抜粋 =>
大分単身赴任日誌

前期高齢者の考えたことを、単身赴任状況だからこそ言えるものとして言ってみます。

読んだ本―「東北ショック・ドクトリン」(古川美穂著:岩波書店)

2016-03-14 10:00:48 | 日記
「3.11」から5年、ということで、新聞・テレビでも多くの特集報道がなされていました。その中で紹介されていた本で、読んでみました。昨年の3月に発行された本です。

「ショック・ドクトリン」というのは、ナオミ・クラインが「衝撃的な出来事を巧妙に利用する政策」を指す言葉として使用しているものです。その一つとして、「壊滅的な出来事が発生した直後、災害処理をまたとない市場チャンスと捉え、公共領域にいっせいに群がる・・襲撃的行為」として「惨事便乗型資本主義」がある、としています。

データセット =>
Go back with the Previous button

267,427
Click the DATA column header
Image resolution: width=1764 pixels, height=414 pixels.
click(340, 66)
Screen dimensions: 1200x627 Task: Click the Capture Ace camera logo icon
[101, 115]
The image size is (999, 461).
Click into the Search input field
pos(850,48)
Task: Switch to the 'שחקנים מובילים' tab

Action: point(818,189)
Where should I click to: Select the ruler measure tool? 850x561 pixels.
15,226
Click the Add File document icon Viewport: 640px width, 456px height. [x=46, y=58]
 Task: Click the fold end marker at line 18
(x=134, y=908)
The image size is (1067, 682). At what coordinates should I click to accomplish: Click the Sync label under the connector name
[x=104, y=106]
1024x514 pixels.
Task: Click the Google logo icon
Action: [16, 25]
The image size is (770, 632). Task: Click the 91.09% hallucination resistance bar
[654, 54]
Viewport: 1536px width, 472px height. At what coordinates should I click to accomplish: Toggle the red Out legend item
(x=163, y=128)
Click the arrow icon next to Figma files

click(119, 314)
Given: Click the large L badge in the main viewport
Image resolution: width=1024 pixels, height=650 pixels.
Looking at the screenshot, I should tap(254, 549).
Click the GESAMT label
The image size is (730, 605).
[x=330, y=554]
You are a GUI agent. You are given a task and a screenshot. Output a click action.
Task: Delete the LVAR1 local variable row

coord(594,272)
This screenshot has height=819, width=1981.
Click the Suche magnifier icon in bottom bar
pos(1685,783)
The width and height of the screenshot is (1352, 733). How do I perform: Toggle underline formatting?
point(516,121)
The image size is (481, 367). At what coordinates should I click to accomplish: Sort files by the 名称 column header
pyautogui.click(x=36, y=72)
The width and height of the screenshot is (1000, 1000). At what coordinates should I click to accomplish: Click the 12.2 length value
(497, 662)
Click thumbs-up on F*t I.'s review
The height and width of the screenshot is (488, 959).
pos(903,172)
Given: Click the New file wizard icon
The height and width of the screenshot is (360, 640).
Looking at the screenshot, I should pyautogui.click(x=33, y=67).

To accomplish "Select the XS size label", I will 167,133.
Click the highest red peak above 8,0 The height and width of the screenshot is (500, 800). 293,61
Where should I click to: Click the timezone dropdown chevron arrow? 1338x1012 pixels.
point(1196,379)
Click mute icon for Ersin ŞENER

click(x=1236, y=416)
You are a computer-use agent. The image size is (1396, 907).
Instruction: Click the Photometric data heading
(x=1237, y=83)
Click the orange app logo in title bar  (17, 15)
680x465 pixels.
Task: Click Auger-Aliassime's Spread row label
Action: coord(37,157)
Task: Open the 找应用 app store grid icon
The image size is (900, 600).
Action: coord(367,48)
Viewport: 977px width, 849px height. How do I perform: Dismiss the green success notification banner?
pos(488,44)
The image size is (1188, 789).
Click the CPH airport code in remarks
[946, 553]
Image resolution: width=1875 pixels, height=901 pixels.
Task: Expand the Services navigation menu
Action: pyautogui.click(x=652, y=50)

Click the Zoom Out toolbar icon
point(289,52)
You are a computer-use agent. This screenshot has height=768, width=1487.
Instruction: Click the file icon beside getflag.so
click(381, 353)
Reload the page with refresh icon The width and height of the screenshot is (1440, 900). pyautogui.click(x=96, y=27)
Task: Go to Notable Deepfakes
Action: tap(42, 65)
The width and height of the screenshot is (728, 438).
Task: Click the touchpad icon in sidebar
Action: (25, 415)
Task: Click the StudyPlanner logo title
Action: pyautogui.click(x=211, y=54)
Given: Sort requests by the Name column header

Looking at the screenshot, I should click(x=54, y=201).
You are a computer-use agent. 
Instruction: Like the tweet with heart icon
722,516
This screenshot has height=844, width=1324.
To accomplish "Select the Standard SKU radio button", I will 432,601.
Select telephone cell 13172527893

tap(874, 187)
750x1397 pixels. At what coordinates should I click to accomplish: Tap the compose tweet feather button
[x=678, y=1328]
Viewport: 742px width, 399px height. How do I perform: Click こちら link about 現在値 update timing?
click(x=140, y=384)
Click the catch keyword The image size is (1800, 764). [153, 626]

課題内容 =>
1. 抜粋で取り上げられている本は、どの出版社から出ていますか?
2. 抜粋のうち「読んだ本―「東北ショック・ドクトリン」(古川美穂著:岩波書店)」から「主義」がある、としています。」までを、一字も変えずに書き出してください。
データセットの行は、抜粋とは別の出典から取られたものです。

解答 =>
1. 岩波書店です。

2.
読んだ本―「東北ショック・ドクトリン」(古川美穂著:岩波書店)

2016-03-14 10:00:48 | 日記
「3.11」から5年、ということで、新聞・テレビでも多くの特集報道がなされていました。その中で紹介されていた本で、読んでみました。昨年の3月に発行された本です。

「ショック・ドクトリン」というのは、ナオミ・クラインが「衝撃的な出来事を巧妙に利用する政策」を指す言葉として使用しているものです。その一つとして、「壊滅的な出来事が発生した直後、災害処理をまたとない市場チャンスと捉え、公共領域にいっせいに群がる・・襲撃的行為」として「惨事便乗型資本主義」がある、としています。